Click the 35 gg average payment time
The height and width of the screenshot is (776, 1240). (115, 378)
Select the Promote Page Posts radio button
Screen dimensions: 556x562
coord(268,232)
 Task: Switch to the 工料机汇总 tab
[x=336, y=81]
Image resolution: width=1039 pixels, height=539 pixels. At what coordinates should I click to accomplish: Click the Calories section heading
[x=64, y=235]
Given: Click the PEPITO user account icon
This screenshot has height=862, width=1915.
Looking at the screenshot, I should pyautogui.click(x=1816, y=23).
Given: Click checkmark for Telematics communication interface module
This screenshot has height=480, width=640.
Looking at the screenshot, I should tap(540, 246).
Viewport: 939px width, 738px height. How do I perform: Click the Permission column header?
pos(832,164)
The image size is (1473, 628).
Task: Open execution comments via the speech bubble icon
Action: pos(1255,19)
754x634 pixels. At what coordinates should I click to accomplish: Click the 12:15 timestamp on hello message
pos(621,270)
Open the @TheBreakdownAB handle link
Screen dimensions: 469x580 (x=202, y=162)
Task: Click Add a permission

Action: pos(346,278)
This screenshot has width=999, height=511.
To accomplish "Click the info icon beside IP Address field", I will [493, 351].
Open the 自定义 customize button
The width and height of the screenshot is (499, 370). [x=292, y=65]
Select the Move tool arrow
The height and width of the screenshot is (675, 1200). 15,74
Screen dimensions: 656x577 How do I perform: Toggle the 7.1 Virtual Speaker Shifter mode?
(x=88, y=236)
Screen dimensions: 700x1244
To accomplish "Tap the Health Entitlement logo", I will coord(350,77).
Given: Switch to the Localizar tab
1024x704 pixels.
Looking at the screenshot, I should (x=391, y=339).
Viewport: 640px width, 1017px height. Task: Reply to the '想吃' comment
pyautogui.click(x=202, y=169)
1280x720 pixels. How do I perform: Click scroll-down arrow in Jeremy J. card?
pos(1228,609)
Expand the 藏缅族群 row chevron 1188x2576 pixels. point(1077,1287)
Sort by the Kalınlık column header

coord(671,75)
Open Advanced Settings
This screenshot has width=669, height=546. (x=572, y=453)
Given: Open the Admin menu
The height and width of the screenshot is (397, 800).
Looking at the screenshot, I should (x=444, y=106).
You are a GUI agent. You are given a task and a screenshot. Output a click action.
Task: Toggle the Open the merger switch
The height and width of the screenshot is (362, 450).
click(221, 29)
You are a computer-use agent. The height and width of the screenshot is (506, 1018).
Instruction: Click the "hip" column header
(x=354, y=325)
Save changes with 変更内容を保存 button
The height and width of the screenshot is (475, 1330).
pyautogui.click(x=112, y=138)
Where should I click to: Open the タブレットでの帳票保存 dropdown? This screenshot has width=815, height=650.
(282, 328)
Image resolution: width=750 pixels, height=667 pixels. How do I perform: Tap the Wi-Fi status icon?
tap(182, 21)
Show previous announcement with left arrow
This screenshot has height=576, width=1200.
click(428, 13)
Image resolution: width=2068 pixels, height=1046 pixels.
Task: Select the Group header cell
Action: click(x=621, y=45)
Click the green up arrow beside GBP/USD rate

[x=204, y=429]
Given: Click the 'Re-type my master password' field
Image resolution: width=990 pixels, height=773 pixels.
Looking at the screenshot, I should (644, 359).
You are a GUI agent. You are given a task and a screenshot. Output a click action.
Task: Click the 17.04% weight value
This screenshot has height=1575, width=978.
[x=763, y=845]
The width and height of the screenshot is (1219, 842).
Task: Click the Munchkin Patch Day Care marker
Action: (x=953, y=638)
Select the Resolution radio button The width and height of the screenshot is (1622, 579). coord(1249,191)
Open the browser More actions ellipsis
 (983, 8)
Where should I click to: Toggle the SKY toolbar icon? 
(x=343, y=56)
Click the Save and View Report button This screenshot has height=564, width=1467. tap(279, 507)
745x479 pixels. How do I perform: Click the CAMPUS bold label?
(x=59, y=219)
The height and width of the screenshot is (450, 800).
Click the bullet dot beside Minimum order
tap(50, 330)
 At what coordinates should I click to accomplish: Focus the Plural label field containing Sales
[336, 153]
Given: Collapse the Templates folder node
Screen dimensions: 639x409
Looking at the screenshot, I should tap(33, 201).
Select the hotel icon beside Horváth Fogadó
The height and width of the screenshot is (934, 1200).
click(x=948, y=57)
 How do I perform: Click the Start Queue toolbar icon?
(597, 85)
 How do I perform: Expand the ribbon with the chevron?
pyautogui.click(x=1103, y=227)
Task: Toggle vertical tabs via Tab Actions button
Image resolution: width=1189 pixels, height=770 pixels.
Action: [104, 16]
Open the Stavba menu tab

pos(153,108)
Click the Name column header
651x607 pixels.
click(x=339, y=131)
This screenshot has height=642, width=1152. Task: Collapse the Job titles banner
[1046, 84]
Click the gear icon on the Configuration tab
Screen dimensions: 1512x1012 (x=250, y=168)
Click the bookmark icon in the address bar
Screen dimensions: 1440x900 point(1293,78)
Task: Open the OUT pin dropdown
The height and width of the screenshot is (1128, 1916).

########################################

WHAT TO DO
Within the listing above, give again exactly every line from the line with "You are a computer-use" through the line with "Given: Collapse the Templates folder node", both included, and no other line.

WRITTEN REPLY
You are a computer-use agent. The height and width of the screenshot is (506, 1018).
Instruction: Click the "hip" column header
(x=354, y=325)
Save changes with 変更内容を保存 button
The height and width of the screenshot is (475, 1330).
pyautogui.click(x=112, y=138)
Where should I click to: Open the タブレットでの帳票保存 dropdown? This screenshot has width=815, height=650.
(282, 328)
Image resolution: width=750 pixels, height=667 pixels. How do I perform: Tap the Wi-Fi status icon?
tap(182, 21)
Show previous announcement with left arrow
This screenshot has height=576, width=1200.
click(428, 13)
Image resolution: width=2068 pixels, height=1046 pixels.
Task: Select the Group header cell
Action: click(x=621, y=45)
Click the green up arrow beside GBP/USD rate

[x=204, y=429]
Given: Click the 'Re-type my master password' field
Image resolution: width=990 pixels, height=773 pixels.
Looking at the screenshot, I should (644, 359).
You are a GUI agent. You are given a task and a screenshot. Output a click action.
Task: Click the 17.04% weight value
This screenshot has height=1575, width=978.
[x=763, y=845]
The width and height of the screenshot is (1219, 842).
Task: Click the Munchkin Patch Day Care marker
Action: (x=953, y=638)
Select the Resolution radio button The width and height of the screenshot is (1622, 579). coord(1249,191)
Open the browser More actions ellipsis
 (983, 8)
Where should I click to: Toggle the SKY toolbar icon? 
(x=343, y=56)
Click the Save and View Report button This screenshot has height=564, width=1467. tap(279, 507)
745x479 pixels. How do I perform: Click the CAMPUS bold label?
(x=59, y=219)
The height and width of the screenshot is (450, 800).
Click the bullet dot beside Minimum order
tap(50, 330)
 At what coordinates should I click to accomplish: Focus the Plural label field containing Sales
[336, 153]
Given: Collapse the Templates folder node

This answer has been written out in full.